Friday, April 11, 2014

What Plantation Is Jim DeMint Living On?





Lunacy seems to be the main attribute of Republicans.  Here in Virginia we have Bob Marshall and Ken Cuccinelli and at the national level there's former - thank god it's "former - U.S. Senator Jim DeMint who now heads up the Heritage Foundation.  DeMint recently caused controversy through utterly insane statements he made about slavery and who brought freedom to American blacks.  Once upon a time the Heritage Foundation had some credibility - it came up with the blue print for Romneycare and ultimately, Obamacare - but now it has moved off into "La La Land" under DeMint.  A piece in The Daily Beast looks at DeMint's batshitery.  Here are highlights:


I once had this idea for a play about God, a comedy, in which the audience would be introduced to a series of casuists and charlatans and braggarts and bloviators, and they’d be carrying on, lecturing away on topics large and small with serene self-confidence. There’d be the sound of thunder and perhaps a puff of smoke, and from the wings, God would appear. He or She would, over the course of the three acts, take on numerous corporeal forms—white man, black woman, Asian man, Arab woman, et cetera—but in each guise would admonish the speaker: “No, asshole. You’re totally wrong. How do I know? Because I’m God, and you’re wrong.” 

I don’t know if I’ve ever wished it more than I did two days ago, when Jim DeMint, the ex-senator and Heritage Foundation head who defines the words casuist and charlatan and braggart and bloviator and about 262 others that are worse, said that the federal government of the United States did nothing to end slavery. The salient words:
Well the reason that the slaves were eventually freed was the Constitution, it was like the conscience of the American people. Unfortunately, there were some court decisions like Dred Scott and others that defined some people as property, but the Constitution kept calling us back to ‘all men are created equal and we have inalienable rights’ in the minds of God. But a lot of the move to free the slaves came from the people, it did not come from the federal government.
I beg of you, don’t do DeMint the honor of thinking him merely stupid. He’s probably that, in some way. Certainly those sentences add up to a mountain of stupid, a Himalayan range of it. Yet at the same time, a statement this insane can’t be propelled merely by stupidity. A denial of reality this whole, this pure, requires, I think, some thought, some premeditation. Dwell with me on this for the moment.

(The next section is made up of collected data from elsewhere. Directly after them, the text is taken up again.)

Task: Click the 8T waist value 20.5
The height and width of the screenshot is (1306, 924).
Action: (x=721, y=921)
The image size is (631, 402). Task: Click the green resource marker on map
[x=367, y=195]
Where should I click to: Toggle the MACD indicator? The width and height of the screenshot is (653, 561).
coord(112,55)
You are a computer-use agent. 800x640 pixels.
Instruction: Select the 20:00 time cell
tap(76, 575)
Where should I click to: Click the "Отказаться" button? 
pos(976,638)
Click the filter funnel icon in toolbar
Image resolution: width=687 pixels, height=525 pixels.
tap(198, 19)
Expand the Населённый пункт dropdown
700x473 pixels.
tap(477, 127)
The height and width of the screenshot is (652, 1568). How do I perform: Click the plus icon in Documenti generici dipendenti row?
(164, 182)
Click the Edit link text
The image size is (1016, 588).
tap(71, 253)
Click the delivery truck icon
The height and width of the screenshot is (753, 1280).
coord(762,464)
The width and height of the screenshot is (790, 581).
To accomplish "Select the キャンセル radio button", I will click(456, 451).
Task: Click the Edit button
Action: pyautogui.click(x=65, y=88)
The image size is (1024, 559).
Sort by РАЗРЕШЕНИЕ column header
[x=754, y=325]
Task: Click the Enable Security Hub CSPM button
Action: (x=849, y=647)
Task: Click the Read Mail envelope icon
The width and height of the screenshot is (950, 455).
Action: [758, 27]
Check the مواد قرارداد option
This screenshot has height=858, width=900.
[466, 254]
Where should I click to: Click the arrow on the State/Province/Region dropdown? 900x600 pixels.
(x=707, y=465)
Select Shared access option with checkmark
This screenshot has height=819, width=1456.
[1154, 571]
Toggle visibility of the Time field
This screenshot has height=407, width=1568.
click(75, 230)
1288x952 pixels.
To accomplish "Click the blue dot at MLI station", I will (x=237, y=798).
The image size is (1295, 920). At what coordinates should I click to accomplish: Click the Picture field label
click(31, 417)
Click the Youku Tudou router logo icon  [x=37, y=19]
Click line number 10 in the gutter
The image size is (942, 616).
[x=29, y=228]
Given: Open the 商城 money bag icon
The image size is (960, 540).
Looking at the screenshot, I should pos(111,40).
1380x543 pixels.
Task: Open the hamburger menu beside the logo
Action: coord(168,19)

Today’s radical conservatives like DeMint want to destroy government. This means in the first instance discrediting everything government does in the present. That, we’re all plenty familiar with. It’s a lot of what we fight about all the time.

But the project also includes history—proving that nothing good that ever happened in history was done by the government.
How, as a radical conservative today, and especially a Southern one, and especially one from the state (South Carolina) that started the Civil War (first to advance nullification, first to secede, first shots fired), are you supposed to explain that war? And how are you supposed to explain slavery? Tough ones. If you ever visit any of those crackpot websites I look at sometimes, you’ve seen, for example, the commonly advanced idea that the Civil War wasn’t really about slavery, it was about states’ rights and economics and so on. I guarantee you that notion will show up pretty quickly in this very comment thread.

DeMint’s “conscience of the American people” x’s out of history the Emancipation Proclamation, which strikes me as an act of the federal government (a presidential order); also the Thirteenth Amendment, which outlawed slavery and, as an amendment to the Constitution, was surely an action of the government. It also x’s out the war itself, fought to the end, no matter what today’s Confederate revisionists say, to wipe out slavery once and for all.

DeMint doesn’t have a legitimate difference of opinion. He has a wholly ideological one, designed not to spur historical debate but to justify his miserly posture toward contemporary politics.And so every sentence that came out of his mouth was just utter nonsense. But not just that--premeditated, pernicious, and malicious nonsense, spun to serve contemporary ends like fighting the delivery of health coverage to millions.

As I have said before, I increasingly do not see how decent people can remain Republicans.  As for DeMint, he conveniently ignores how the Southern Baptist Convention came into being - to protect and maintain slavery.